- Listed entries:
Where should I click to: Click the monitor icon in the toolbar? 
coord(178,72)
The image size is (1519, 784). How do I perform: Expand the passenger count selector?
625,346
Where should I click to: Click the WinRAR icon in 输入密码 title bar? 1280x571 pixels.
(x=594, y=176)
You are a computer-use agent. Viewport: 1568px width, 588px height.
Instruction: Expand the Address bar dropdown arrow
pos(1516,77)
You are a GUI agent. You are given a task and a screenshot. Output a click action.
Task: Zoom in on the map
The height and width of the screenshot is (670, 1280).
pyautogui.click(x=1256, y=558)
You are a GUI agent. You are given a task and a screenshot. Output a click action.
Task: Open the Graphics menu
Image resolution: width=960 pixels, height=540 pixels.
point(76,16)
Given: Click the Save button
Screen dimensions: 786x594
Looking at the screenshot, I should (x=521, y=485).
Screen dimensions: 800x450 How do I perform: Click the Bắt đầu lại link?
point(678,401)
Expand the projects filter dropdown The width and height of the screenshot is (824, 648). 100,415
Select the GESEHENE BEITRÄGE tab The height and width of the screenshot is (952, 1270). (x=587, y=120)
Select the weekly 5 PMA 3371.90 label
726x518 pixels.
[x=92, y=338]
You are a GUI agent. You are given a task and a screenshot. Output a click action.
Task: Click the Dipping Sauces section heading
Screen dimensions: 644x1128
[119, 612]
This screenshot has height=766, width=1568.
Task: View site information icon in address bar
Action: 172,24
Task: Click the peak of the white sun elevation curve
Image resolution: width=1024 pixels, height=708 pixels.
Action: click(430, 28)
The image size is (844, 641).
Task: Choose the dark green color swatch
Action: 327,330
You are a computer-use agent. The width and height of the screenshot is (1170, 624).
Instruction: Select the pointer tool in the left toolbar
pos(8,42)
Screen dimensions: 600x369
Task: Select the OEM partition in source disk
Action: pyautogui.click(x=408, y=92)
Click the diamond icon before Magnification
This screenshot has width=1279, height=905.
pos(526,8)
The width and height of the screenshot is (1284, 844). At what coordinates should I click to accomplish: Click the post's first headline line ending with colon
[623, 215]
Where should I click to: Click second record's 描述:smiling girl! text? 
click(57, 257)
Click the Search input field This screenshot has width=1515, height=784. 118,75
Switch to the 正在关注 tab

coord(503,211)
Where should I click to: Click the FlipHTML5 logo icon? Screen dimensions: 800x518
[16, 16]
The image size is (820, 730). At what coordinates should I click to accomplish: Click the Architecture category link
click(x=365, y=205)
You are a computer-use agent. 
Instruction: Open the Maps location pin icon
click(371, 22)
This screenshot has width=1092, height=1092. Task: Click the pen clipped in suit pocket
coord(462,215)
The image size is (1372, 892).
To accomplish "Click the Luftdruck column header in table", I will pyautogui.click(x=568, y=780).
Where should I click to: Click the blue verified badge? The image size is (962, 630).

- What needs to be done:
Return the material above unaltered. Include every line.

- Answer section:
Where should I click to: Click the monitor icon in the toolbar? 
coord(178,72)
The image size is (1519, 784). How do I perform: Expand the passenger count selector?
625,346
Where should I click to: Click the WinRAR icon in 输入密码 title bar? 1280x571 pixels.
(x=594, y=176)
You are a computer-use agent. Viewport: 1568px width, 588px height.
Instruction: Expand the Address bar dropdown arrow
pos(1516,77)
You are a GUI agent. You are given a task and a screenshot. Output a click action.
Task: Zoom in on the map
The height and width of the screenshot is (670, 1280).
pyautogui.click(x=1256, y=558)
You are a GUI agent. You are given a task and a screenshot. Output a click action.
Task: Open the Graphics menu
Image resolution: width=960 pixels, height=540 pixels.
point(76,16)
Given: Click the Save button
Screen dimensions: 786x594
Looking at the screenshot, I should (x=521, y=485).
Screen dimensions: 800x450 How do I perform: Click the Bắt đầu lại link?
point(678,401)
Expand the projects filter dropdown The width and height of the screenshot is (824, 648). 100,415
Select the GESEHENE BEITRÄGE tab The height and width of the screenshot is (952, 1270). (x=587, y=120)
Select the weekly 5 PMA 3371.90 label
726x518 pixels.
[x=92, y=338]
You are a GUI agent. You are given a task and a screenshot. Output a click action.
Task: Click the Dipping Sauces section heading
Screen dimensions: 644x1128
[119, 612]
This screenshot has height=766, width=1568.
Task: View site information icon in address bar
Action: 172,24
Task: Click the peak of the white sun elevation curve
Image resolution: width=1024 pixels, height=708 pixels.
Action: click(430, 28)
The image size is (844, 641).
Task: Choose the dark green color swatch
Action: 327,330
You are a computer-use agent. The width and height of the screenshot is (1170, 624).
Instruction: Select the pointer tool in the left toolbar
pos(8,42)
Screen dimensions: 600x369
Task: Select the OEM partition in source disk
Action: pyautogui.click(x=408, y=92)
Click the diamond icon before Magnification
This screenshot has width=1279, height=905.
pos(526,8)
The width and height of the screenshot is (1284, 844). At what coordinates should I click to accomplish: Click the post's first headline line ending with colon
[623, 215]
Where should I click to: Click second record's 描述:smiling girl! text? 
click(57, 257)
Click the Search input field This screenshot has width=1515, height=784. 118,75
Switch to the 正在关注 tab

coord(503,211)
Where should I click to: Click the FlipHTML5 logo icon? Screen dimensions: 800x518
[16, 16]
The image size is (820, 730). At what coordinates should I click to accomplish: Click the Architecture category link
click(x=365, y=205)
You are a computer-use agent. 
Instruction: Open the Maps location pin icon
click(371, 22)
This screenshot has width=1092, height=1092. Task: Click the pen clipped in suit pocket
coord(462,215)
The image size is (1372, 892).
To accomplish "Click the Luftdruck column header in table", I will pyautogui.click(x=568, y=780).
Where should I click to: Click the blue verified badge? The image size is (962, 630).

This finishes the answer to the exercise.